[What you need to do] Copy verbatim the part of the listing that opens with the line containing "Where should I" and closes at the end of the listing, leaving the pictures out.

•••

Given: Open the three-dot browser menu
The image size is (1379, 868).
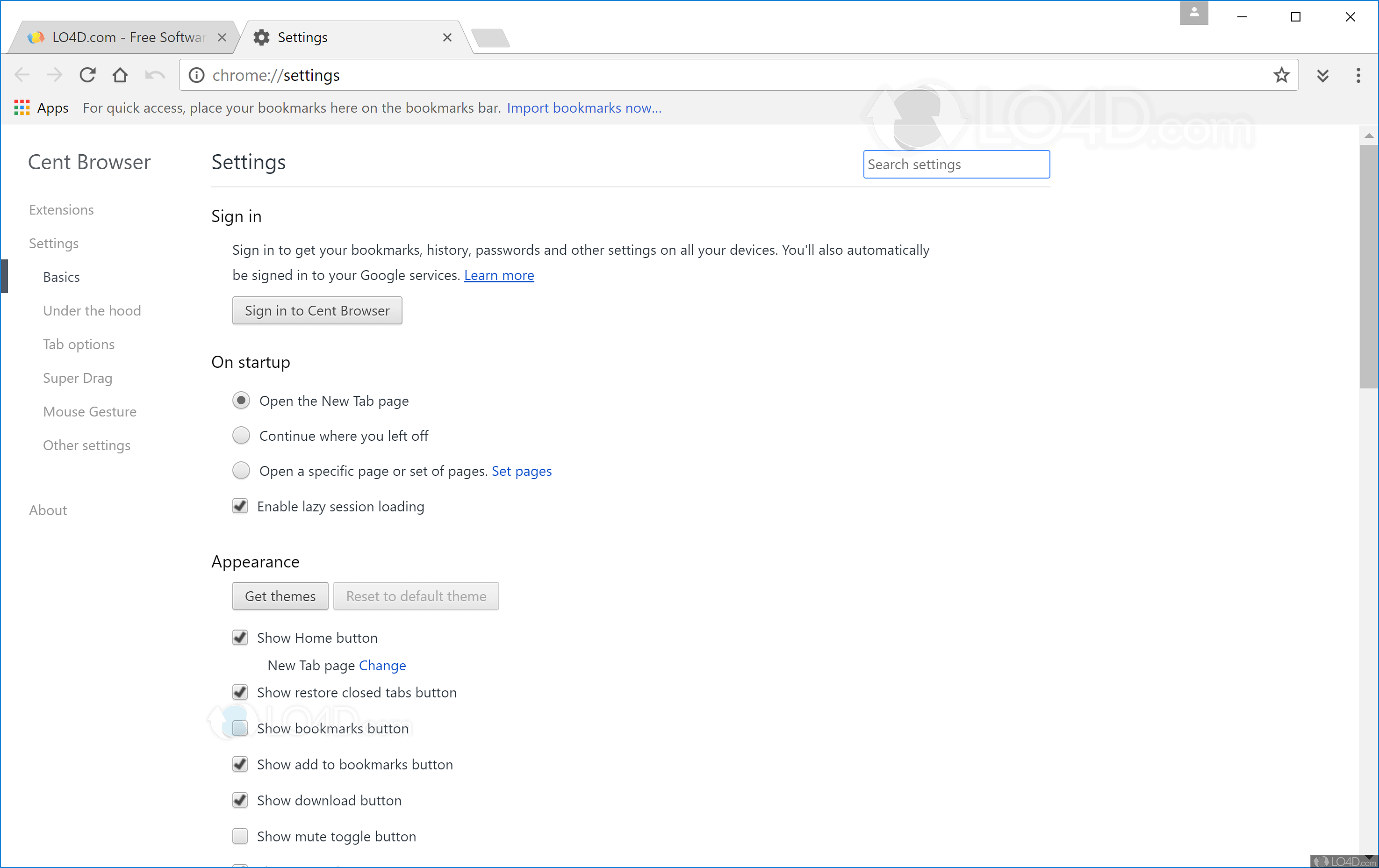Looking at the screenshot, I should (x=1358, y=75).
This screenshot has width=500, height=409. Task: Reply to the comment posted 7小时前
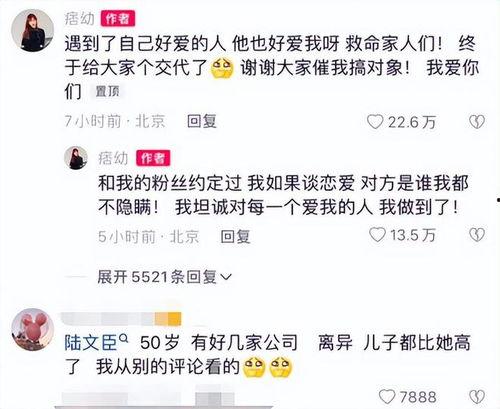202,121
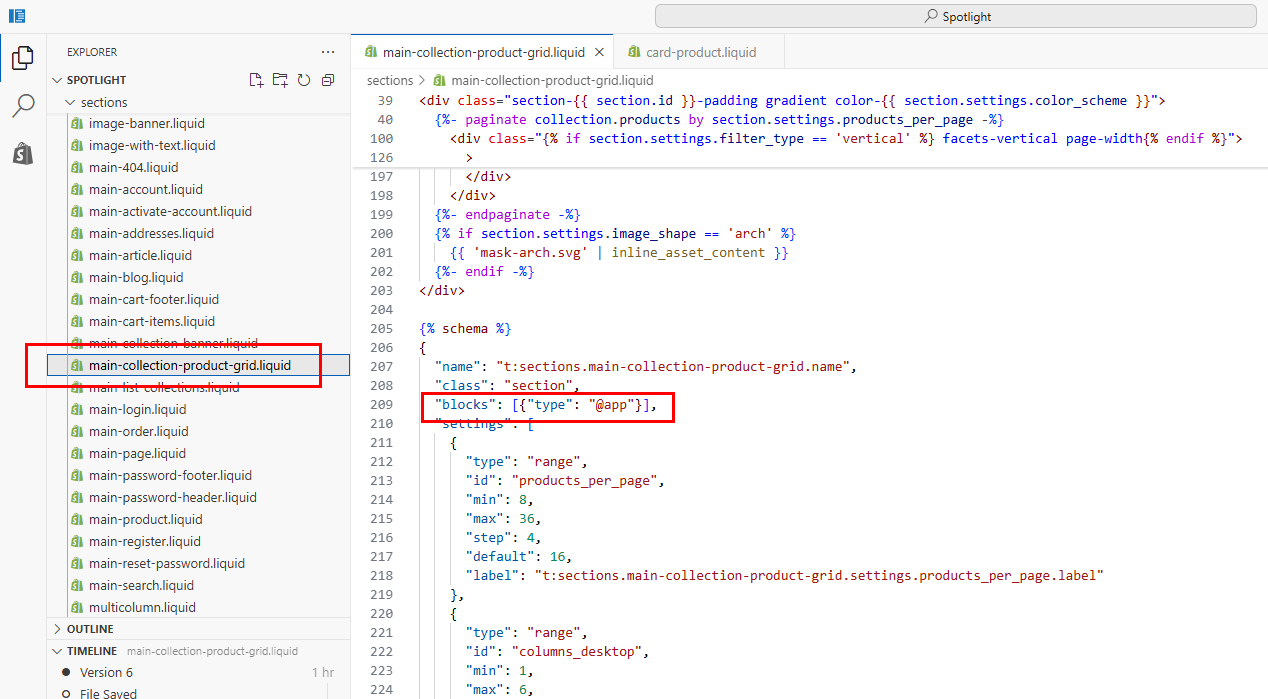The height and width of the screenshot is (699, 1268).
Task: Open the Explorer view in activity bar
Action: (22, 58)
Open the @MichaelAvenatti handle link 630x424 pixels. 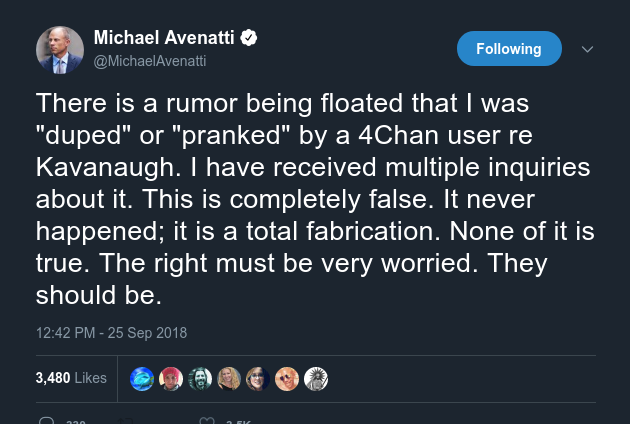coord(150,61)
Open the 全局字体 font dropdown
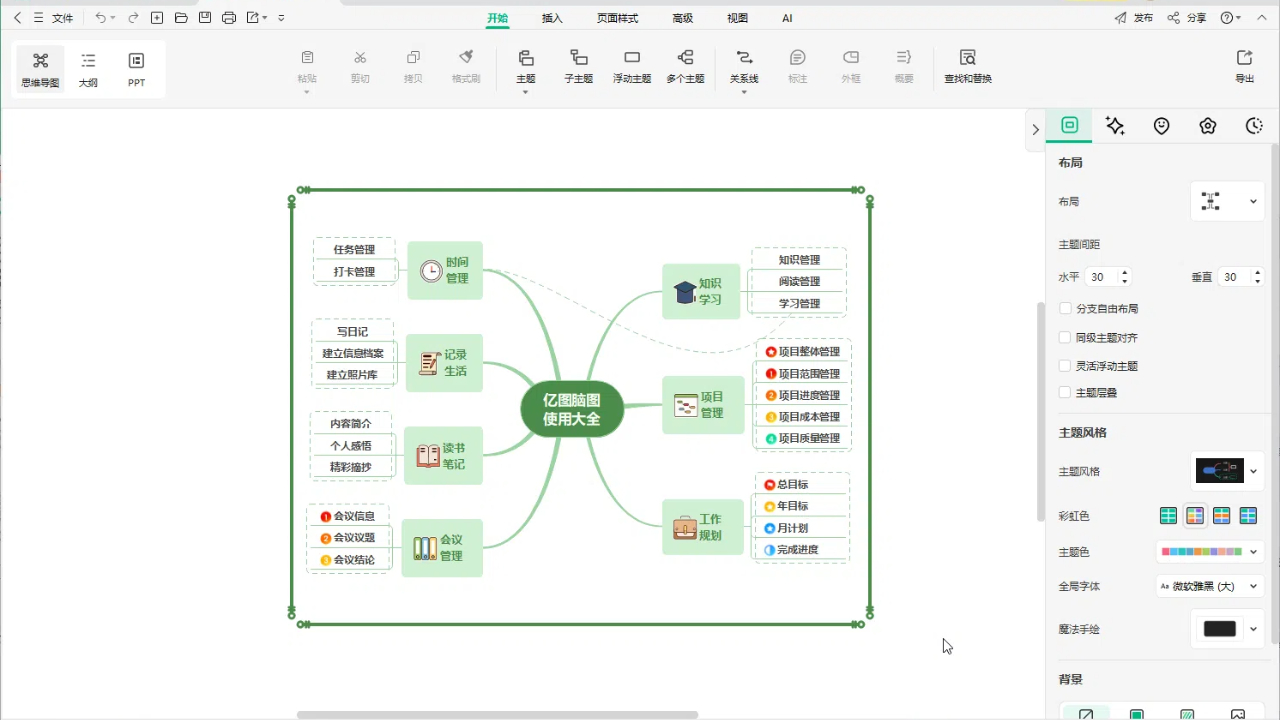The image size is (1280, 720). (x=1209, y=586)
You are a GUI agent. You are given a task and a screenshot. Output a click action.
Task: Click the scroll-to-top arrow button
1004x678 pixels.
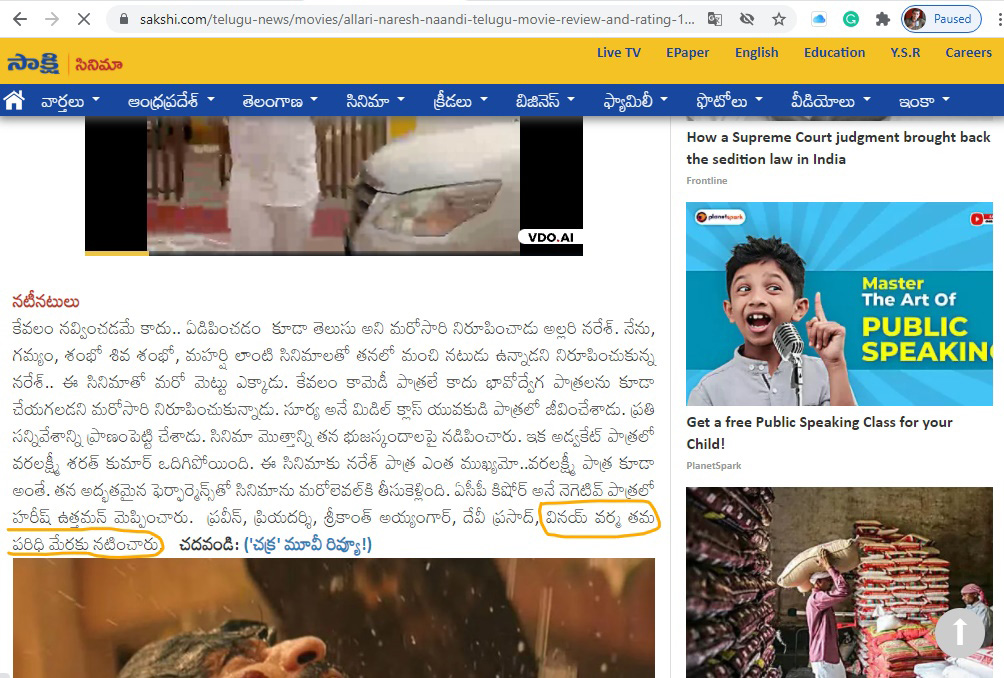pyautogui.click(x=960, y=632)
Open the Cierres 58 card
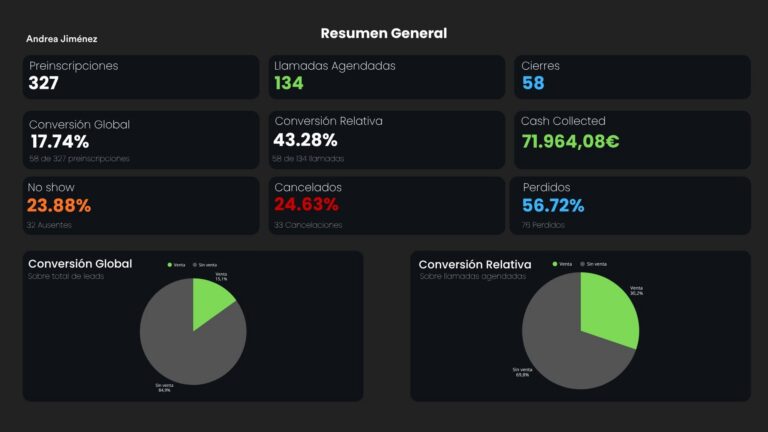The image size is (768, 432). tap(632, 77)
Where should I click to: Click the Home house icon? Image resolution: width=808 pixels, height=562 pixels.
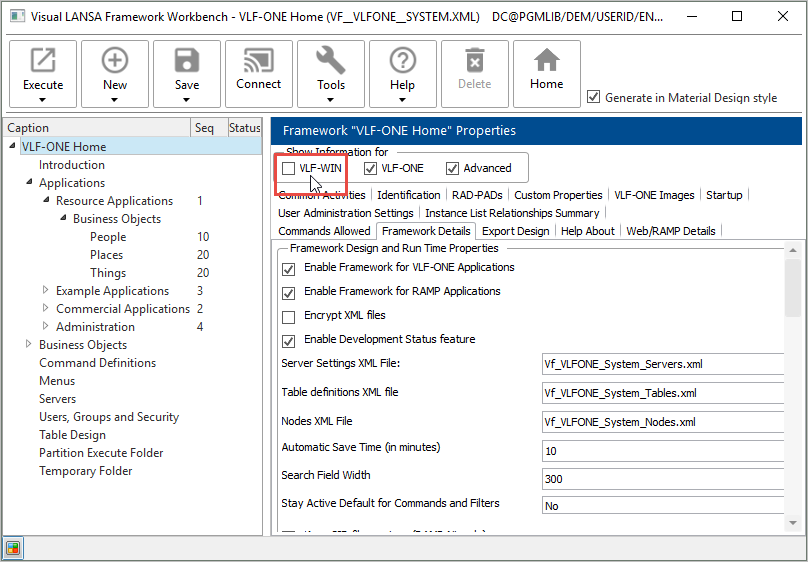coord(547,62)
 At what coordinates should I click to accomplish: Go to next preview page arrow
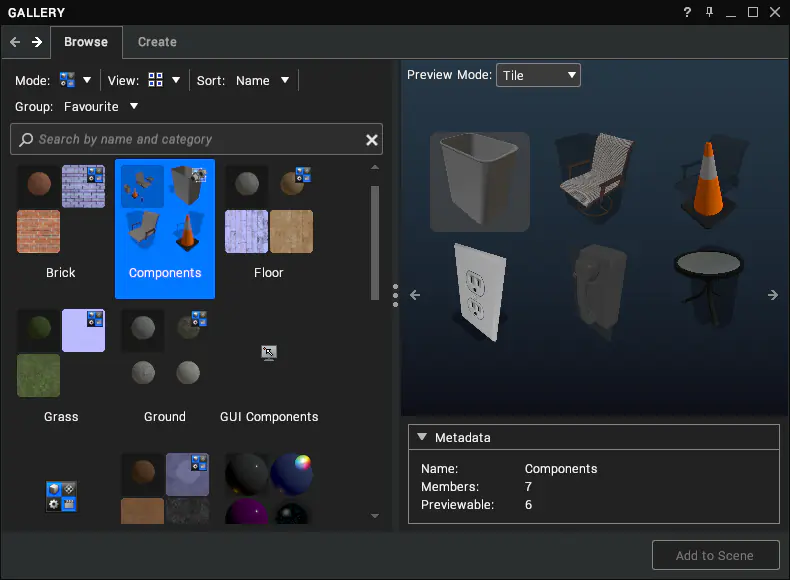772,295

•••

[Result of this task]
Where should I click to: Click the Home house icon? Image resolution: width=808 pixels, height=562 pixels.
coord(547,62)
 At what coordinates should I click to accomplish: Go to next preview page arrow
772,295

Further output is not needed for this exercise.